Visiblemente molesto, el funcionario calificó de «bajeza absoluta» el uso político del hecho y aseguró que la institución cuenta con los mecanismos de contención psicológica necesarios para estos casos.
El fallecimiento de un integrante de la fuerza policial generó un profundo dolor en la institución, pero también una fuerte reacción política del Ministro Iturrioz. El funcionario rechazó tajantemente que el motivo del hecho fuera económico: «Decir que fue por problemas salariales es una bajeza increíble. Revolcarse en la sangre de un policía muerto para hacer política es de una basura absoluta», expresó.
Iturrioz defendió el gabinete psicológico de la fuerza, indicando que el sistema de salud mental funciona y que se actúa de inmediato retirando el arma reglamentaria cuando se detectan situaciones de riesgo. Sin embargo, aclaró que en este caso se trató de un «problema personal, respetable de él, que debe quedar en su fuero interno y en su familia».

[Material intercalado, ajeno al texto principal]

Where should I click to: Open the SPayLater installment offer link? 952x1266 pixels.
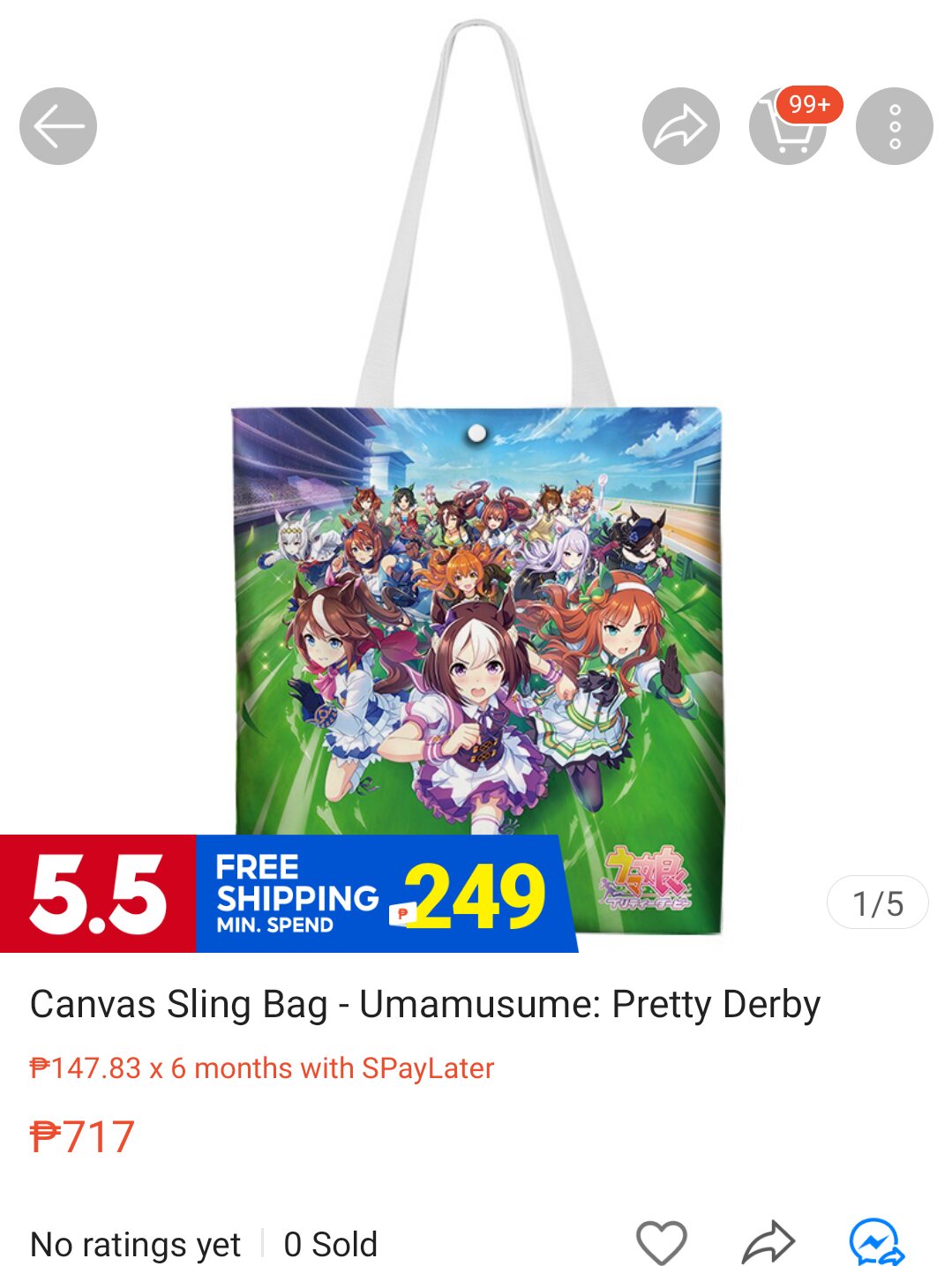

Finalmente, el Ministro pidió respeto por el duelo de los allegados y la propia fuerza policial, insistiendo en que, si bien el salario es un tema de agenda permanente, no debe ser utilizado para justificar una tragedia de índole privada. «Gana poco todo el mundo, me gustaría que la policía gane más, pero no fue el motivo. Hay que ser muy basura para decir eso», cerró de forma categórica.